Roman’s mouth doesn’t move, but amusement appears in the slight narrowing of his eyes. “You have handled worse negotiations.”

“Not with Maggie.”

That earns the smallest pause. Then he inclines his head once, as if conceding the point. “Then be honest with her.”

“I intend to be.”

“Do it before fear makes the decision for both of you.”

Roman doesn't waste time telling people how to live their lives. The fact that he's saying it now tells me he sees something coming that I don't.

“I’ll keep her safe,” I say.

Roman pauses at the door. “That was never in doubt.”

“Then what is?”

“Everything that comes after.”

He leaves me with that and steps into the hall.

I follow him through the house to the front entrance. Staff keep to the edges of the foyer, trying not to stare and failing. Roman’s men fall into position without command.

At the door, Roman pauses and looks back toward the staircase. “She’s good for Ivy.”

I follow his line of sight. Maggie’s presence lingers in the house in ways I can’t ignore.

“She is,” I reply.

Roman looks at me then. “And for you.”

I don’t answer, and he doesn’t wait for one.

A minute later, he steps into the waiting SUV. The convoy rolls down the drive and disappears beyond the gates, leaving behind the certainty that whatever is coming for my family has already found the edge of my walls.

I remain beneath the entryway until the last of Roman’s taillights disappear beyond the gates.

Armed patrols continue across the grounds, exterior lights brighten the long drive, and men speak low through earpieces as they take positions near the hedges, doors, and stone pillars. To anyone outside these walls, the house would appear secure enough to survive a siege.

It is secure.

That’s what makes the shelter attack so difficult to accept.

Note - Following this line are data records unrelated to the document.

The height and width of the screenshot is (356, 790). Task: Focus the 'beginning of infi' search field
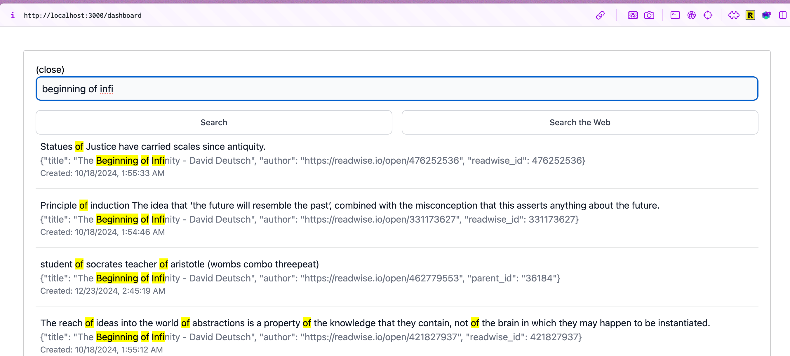(397, 89)
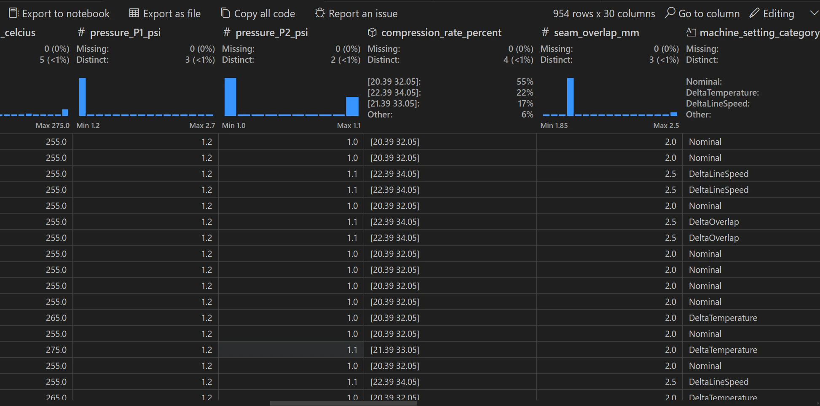This screenshot has width=820, height=406.
Task: Click the numeric type icon on pressure_P1_psi header
Action: click(x=80, y=32)
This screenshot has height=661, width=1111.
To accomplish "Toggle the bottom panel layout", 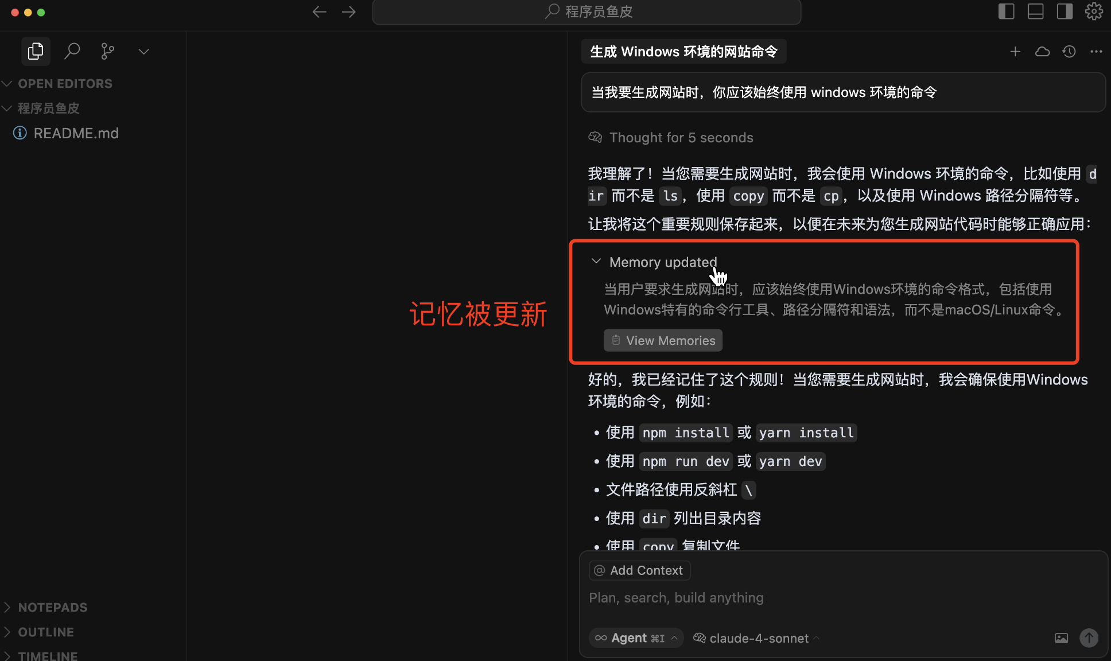I will coord(1035,11).
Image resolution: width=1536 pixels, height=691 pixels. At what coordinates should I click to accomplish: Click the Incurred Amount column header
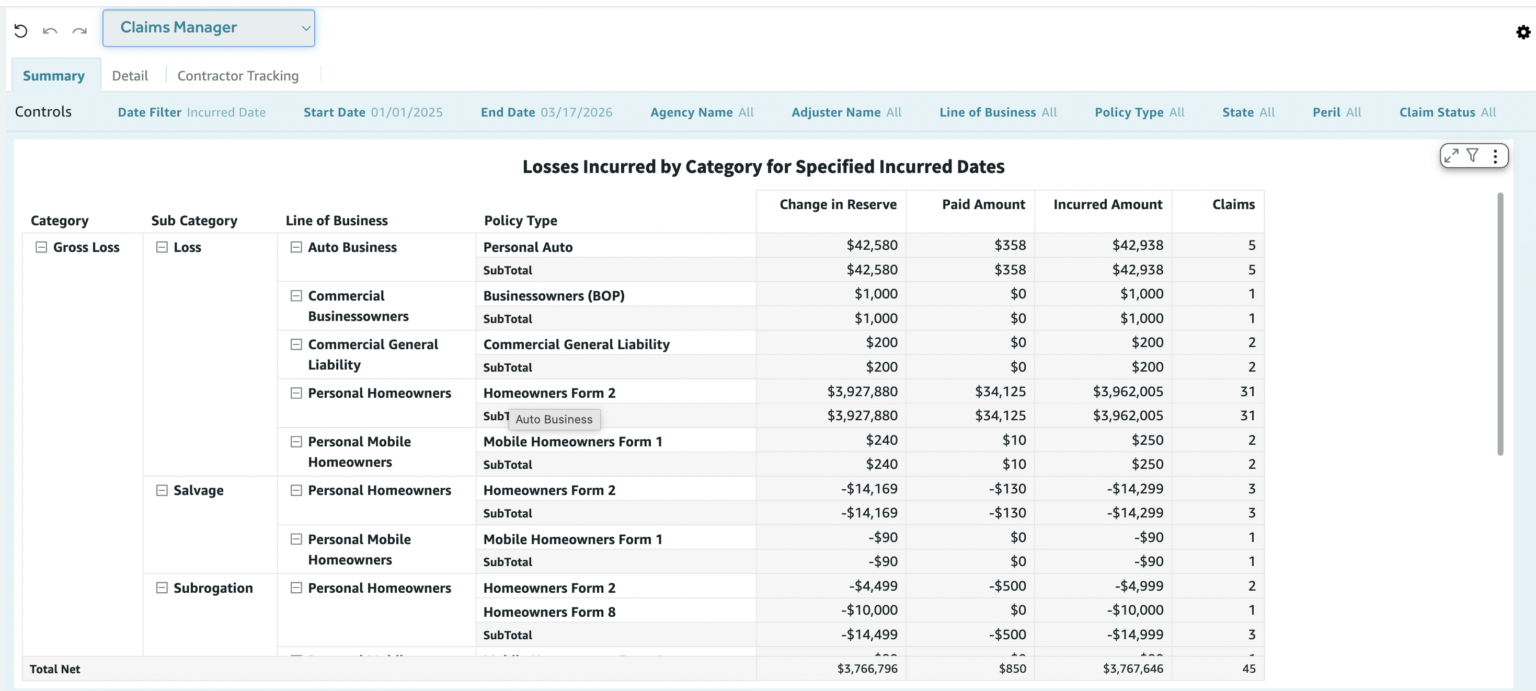(1107, 204)
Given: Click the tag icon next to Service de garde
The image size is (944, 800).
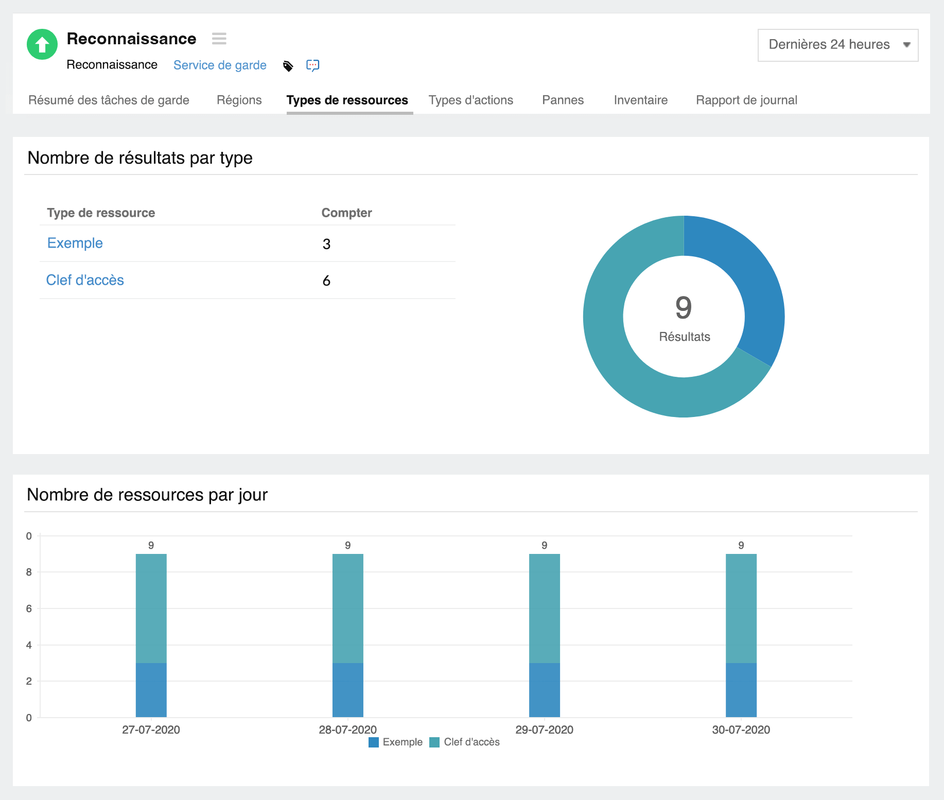Looking at the screenshot, I should (x=288, y=65).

The failure didn’t happen in my home. It happened in public, in a place built to welcome strangers and wounded animals rather than to keep danger out.

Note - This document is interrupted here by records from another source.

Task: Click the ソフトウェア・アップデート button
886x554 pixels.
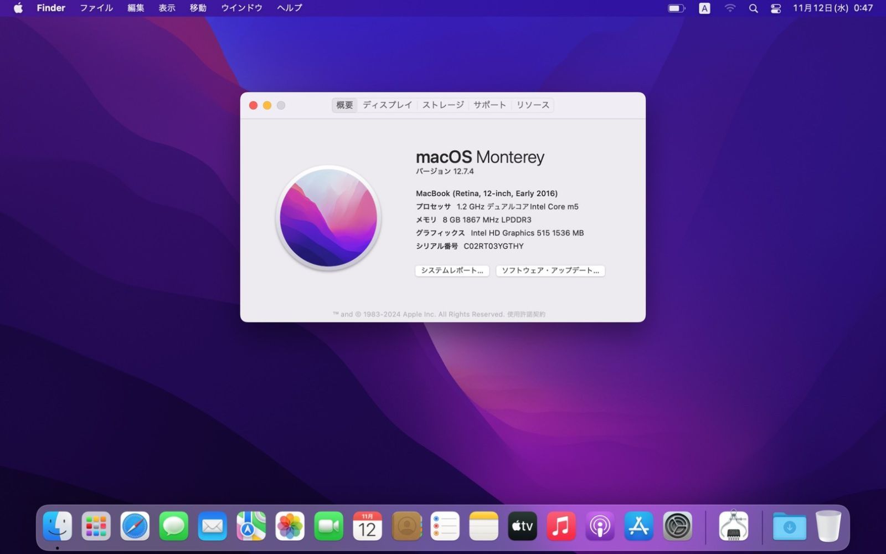Action: click(x=550, y=271)
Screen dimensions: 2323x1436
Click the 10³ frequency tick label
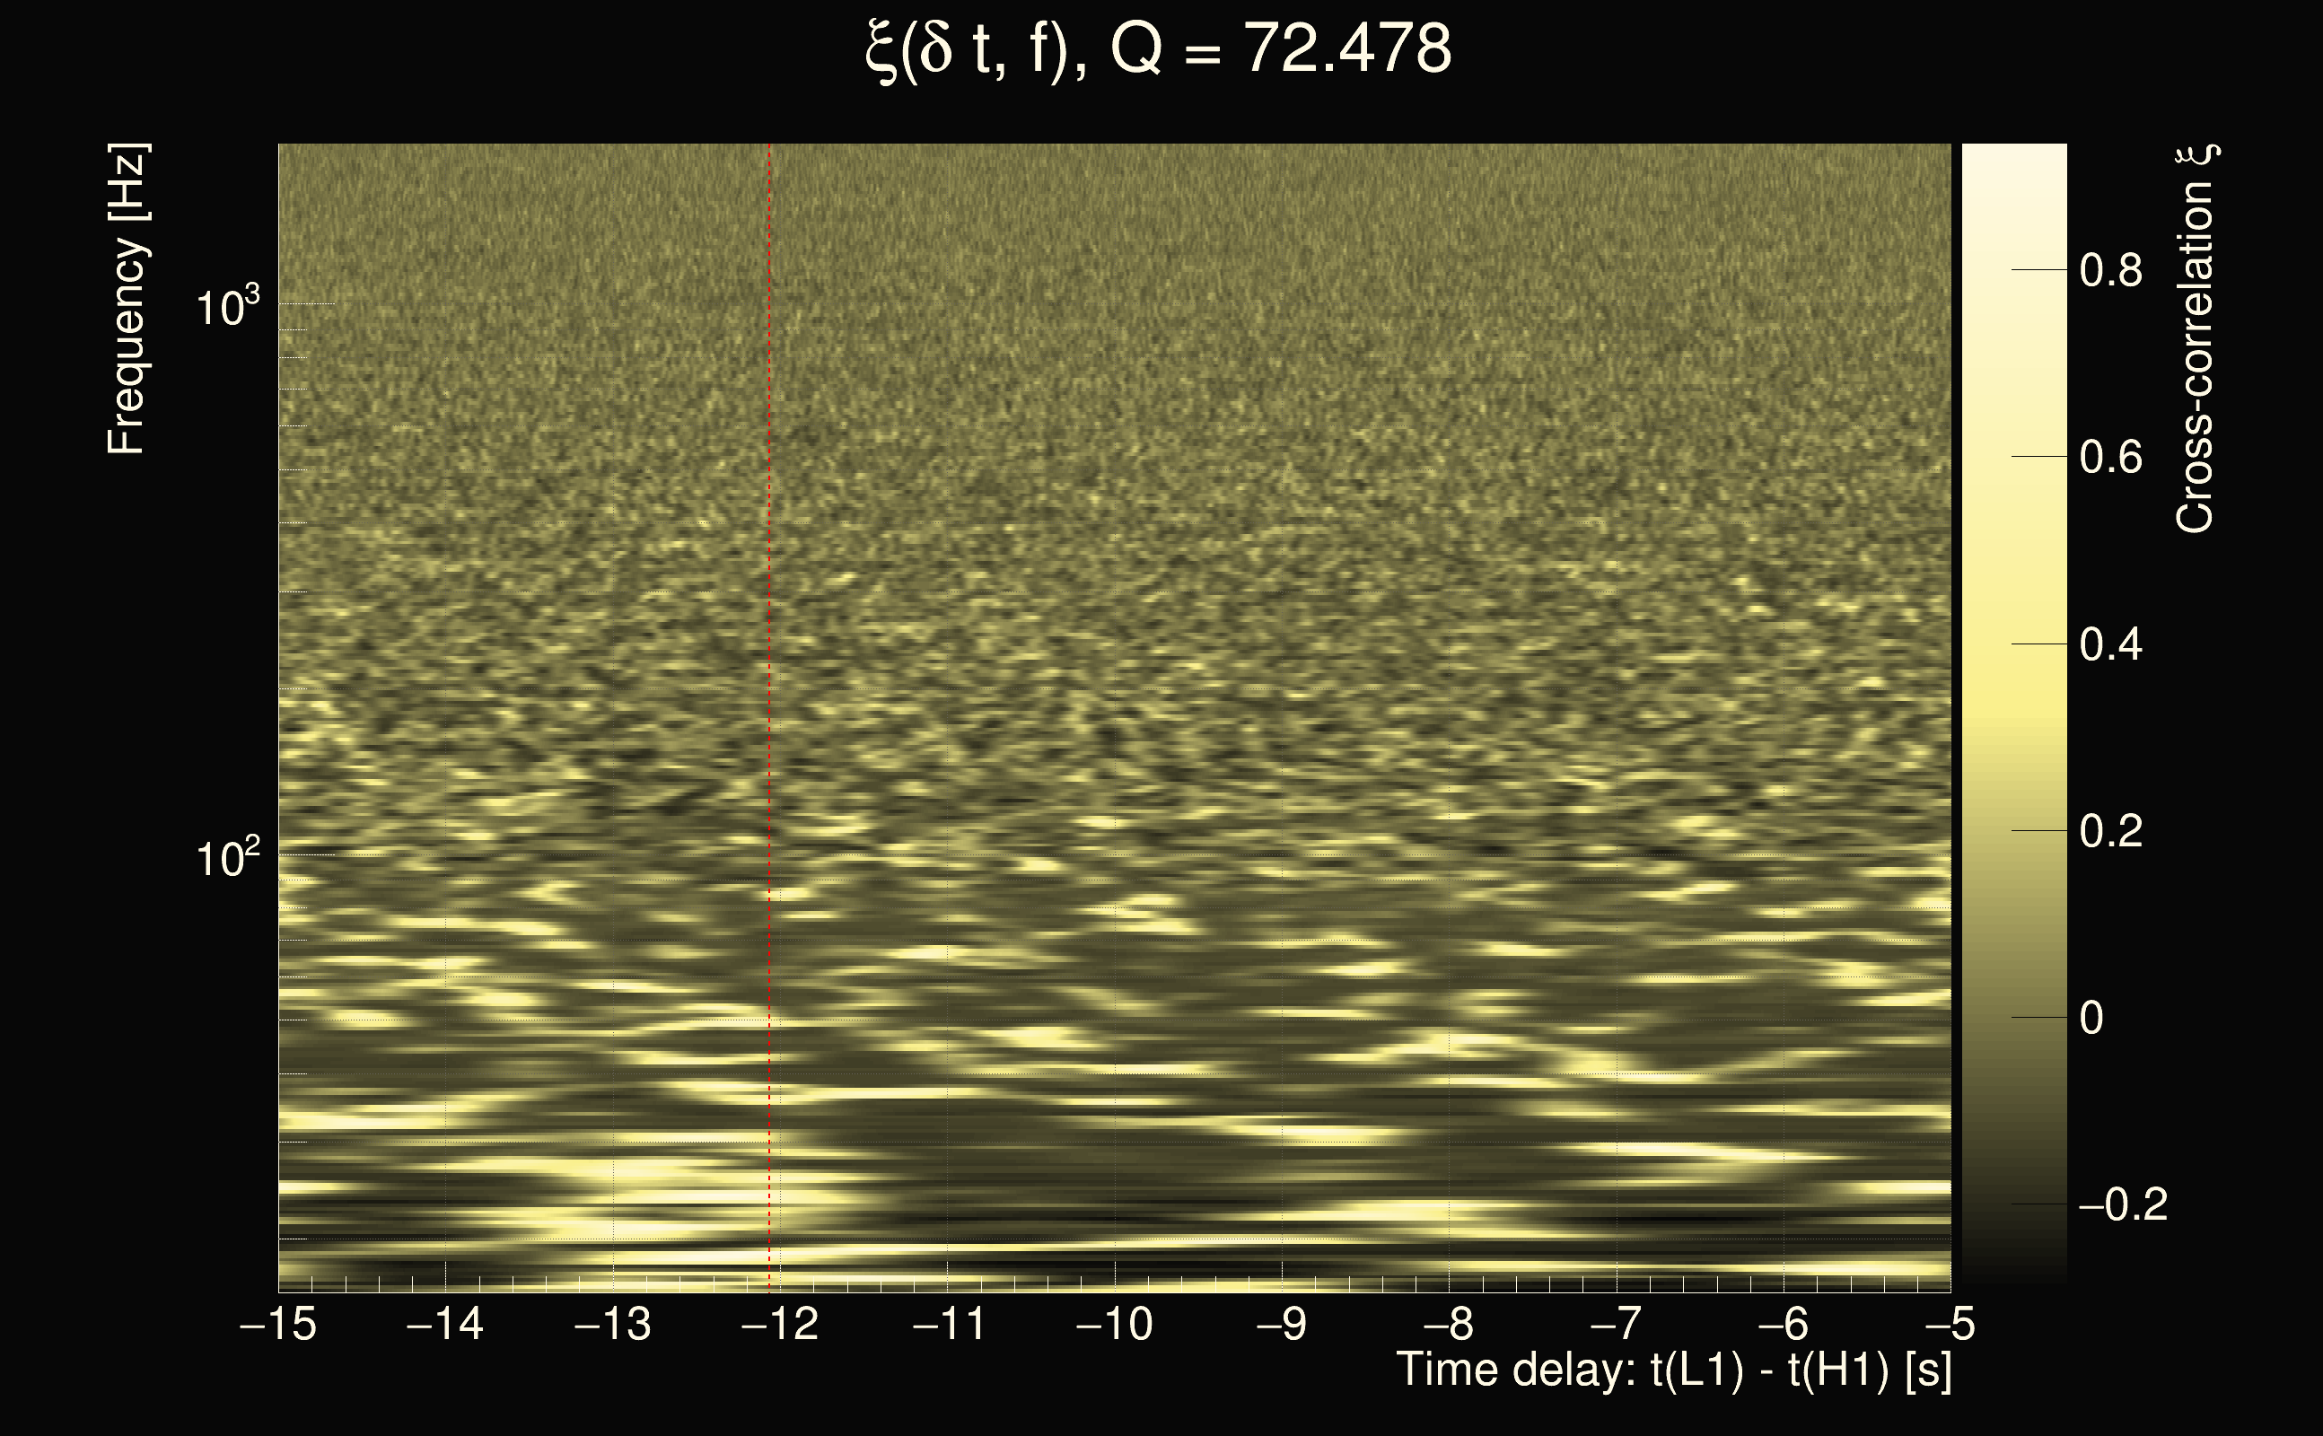tap(227, 307)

Maggie lives in that world. Ivy walked into that world because I allowed myself to believe enough men and enough planning could make it safe.

Irina paid for that belief with her life.

I drag a hand down my face and turn toward the house. The foyer has mostly emptied by the time I step inside. Mrs. Bennett stands near the staircase speaking with one of the younger housekeepers, and both women straighten when they notice me. I nod once and continue upstairs.

As I approach Ivy’s room, amber light spills through the partially open door. Maggie’s voice reaches me before the room does, low and gentle as she reads the final pages of a story I’ve heard a hundred times and never once cared about as much as I do tonight.